本发明公开了一种高抗热震性陶瓷封严涂层的制备方法。本发明对传统陶瓷封严涂层的结构进行改进,在陶瓷面层与MCrAlY粘结底层之间制备一层致密连续的陶瓷薄膜,使陶瓷薄膜与MCrAlY粘结底层无缺陷结合,并为陶瓷面层的沉积提供一个良好的基面,从而改善陶瓷层与金属层的界面结合状态,提高涂层的抗热震性能。该陶瓷薄膜的制备工艺可以是超低压等离子‑薄膜技术(LPPS‑TF)或CVD等致密薄膜制备技术,薄膜的厚度为10nm~200μm,成分可以各类氧化物陶瓷或与面层成分一样及相近,组织结构可以是均一的或是梯度的。

Description

高抗热震性陶瓷封严涂层的制备方法
技术领域
本发明涉及一种用于航空发动机气路封严的高抗热震性可磨耗陶瓷封严涂层的制备方法,属于航空航天技术领域。
背景技术
可磨耗封严涂层可减小发动机转子和静子之间的间隙,降低油耗、提高发动机效率和运行安全性。陶瓷基可磨耗封严涂层具有耐高温、耐腐蚀和隔热的优点,在航空发动机和地面燃气轮机的中高压涡轮外环部位均有应用,应用温度高达1200℃,是目前应用温度最高的一类可磨耗封严涂层。但是由于陶瓷材料与高温合金等金属基体在热膨胀系数上的差异,陶瓷封严涂层在应用中存在抗热震性差、容易脱落掉块等问题。

• _任务要求 1_
根据上文关于陶瓷封严涂层的节选，回答下列问题：
(a) 陶瓷薄膜的厚度范围是多少？
(b) 陶瓷基可磨耗封严涂层的应用温度最高可达多少？
(c) 本发明属于哪一技术领域？
• _任务要求 2_
续写上文关于陶瓷封严涂层的节选，从其最后一句之后接着写。

• _原始数据_
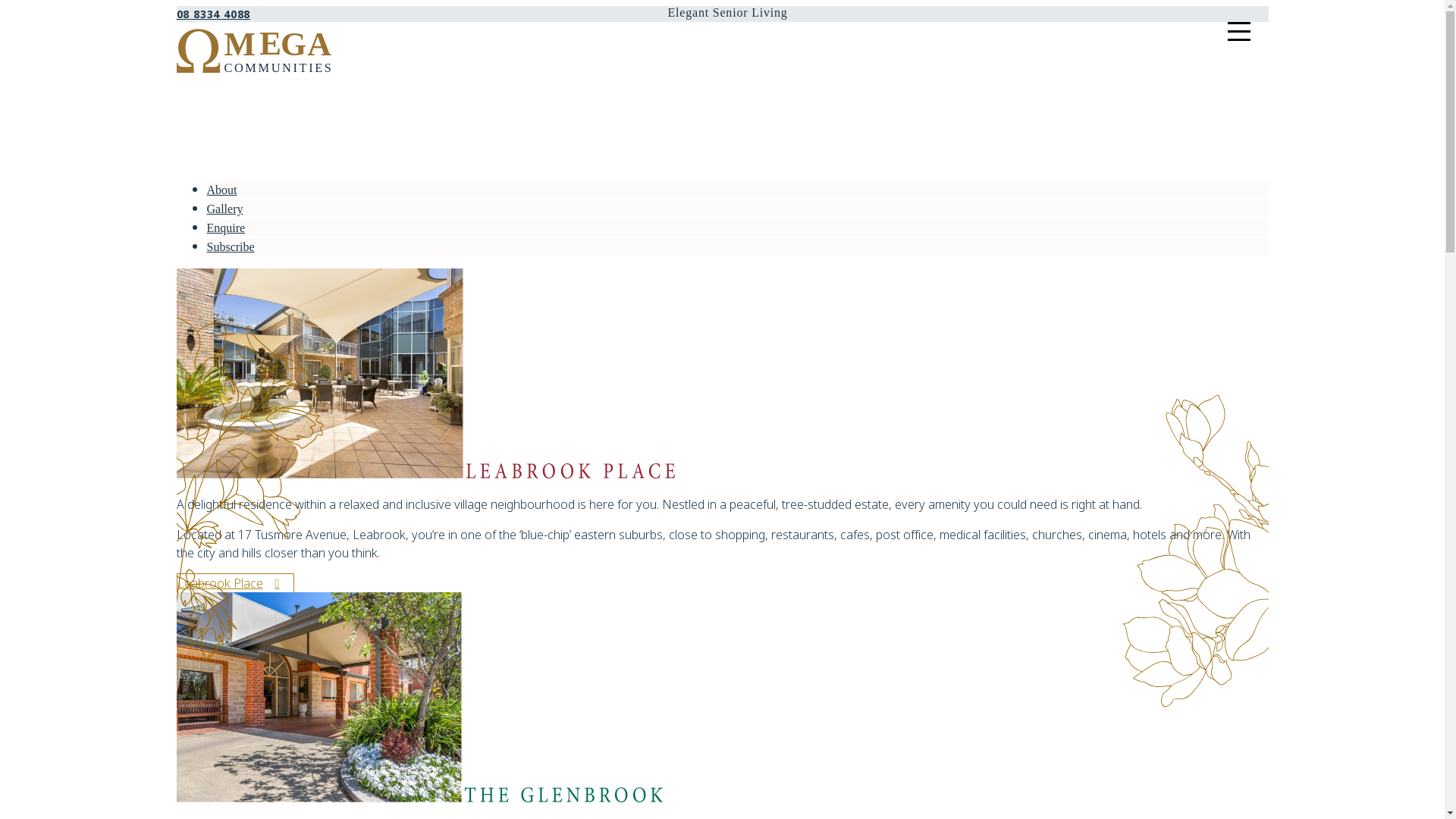 The width and height of the screenshot is (1456, 819). I want to click on 'Gallery', so click(224, 209).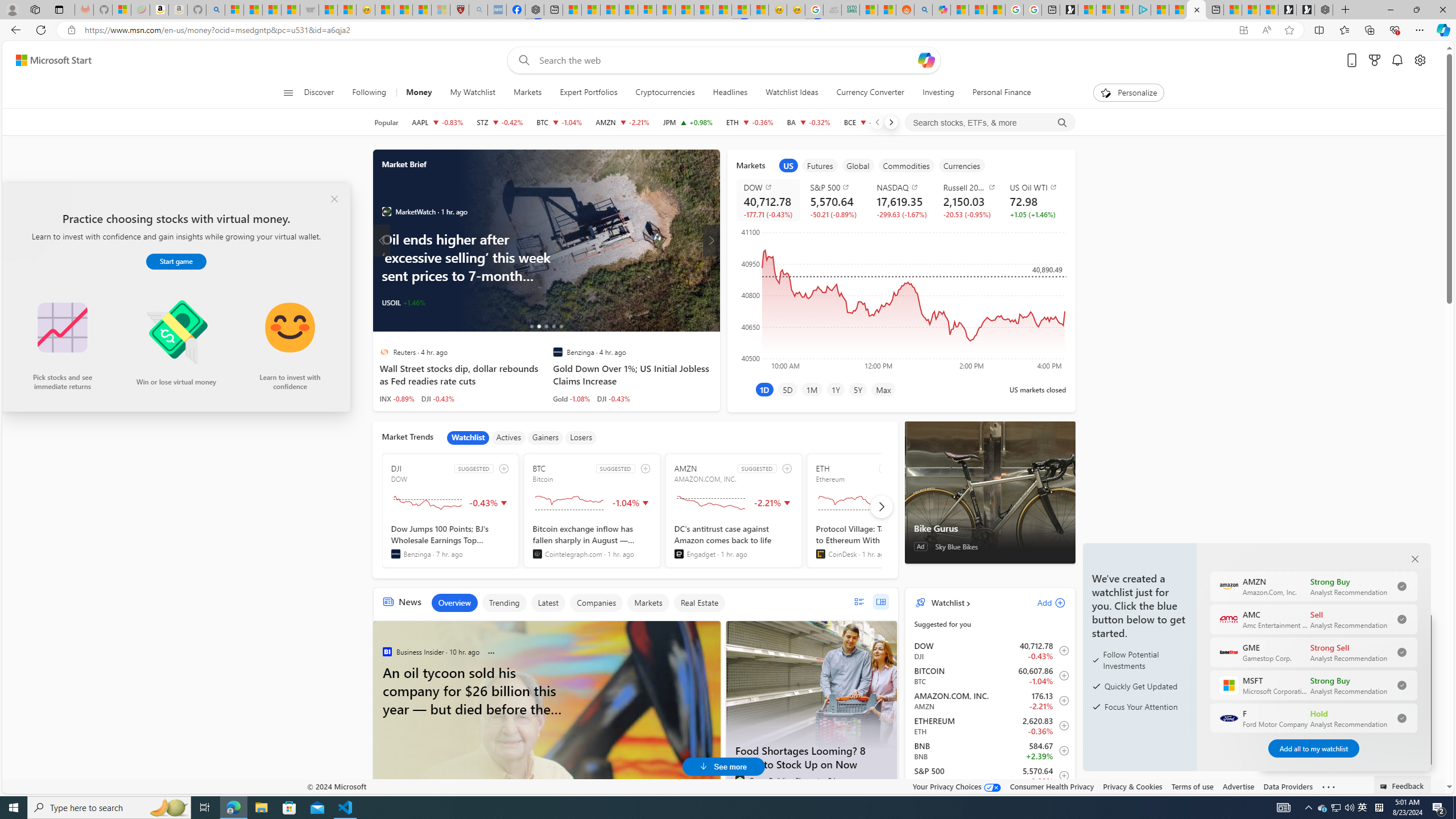  What do you see at coordinates (858, 388) in the screenshot?
I see `'5Y'` at bounding box center [858, 388].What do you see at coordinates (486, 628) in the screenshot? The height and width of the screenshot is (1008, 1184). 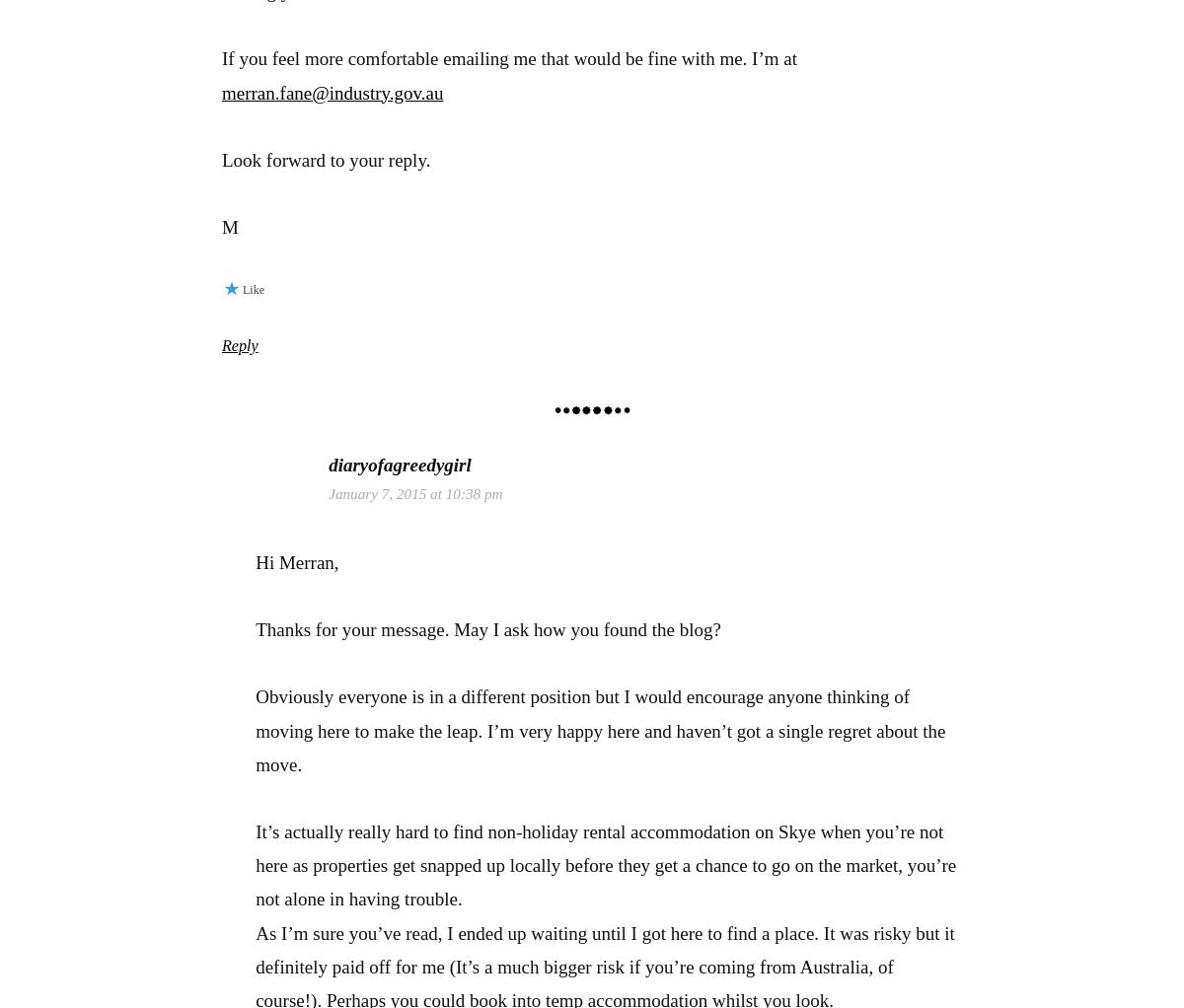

• _任务答复 1_
(a) 10nm~200μm。
(b) 1200℃。
(c) 航空航天技术领域。

• _任务答复 2_
陶瓷封严涂层一般由可磨耗的陶瓷面层和MCrAlY粘结底层组成,MCrAlY粘结底层可以起到防护基体和调合陶瓷层与高温合金基体热膨胀系数的作用。陶瓷面层直接喷涂在MCrAlY粘结底层上,由于陶瓷面层沉积时的“固-液”混合特征,使得结合界面处存在大量的缺陷,成为涂层的薄弱地带,涂层的脱落往往发生在界面处。
发明内容
本发明的目的是提供一种提高陶瓷面层与MCrAlY粘结底层结合状态的方法,从而提高涂层的抗热震性。本发明的目的通过以下技术方案实现。
高抗热震性陶瓷封严涂层的制备方法,包括以下步骤:
(1)对待喷涂工件表面做常规预处理,包括除油、除锈、喷砂等操作;
(2)在预处理后的工件表面喷涂MCrAlY粘结底层;
(3)在MCrAlY粘结底层之上制备一层高致密连续的陶瓷薄膜层;
(4)在陶瓷薄膜层之上制备陶瓷面层。
该陶瓷薄膜层一方面与MCrAlY粘结底层形成连续无缺陷的界面结合,提高涂层界面处抗热应力的能力,另一方面为陶瓷面层的沉积提供了一个良好的陶瓷基面,避免其直接与性质差别很大的金属层直接接触,从而极大的改善了陶瓷面层与金属底层的结合状态,显著提高涂层的抗热震性。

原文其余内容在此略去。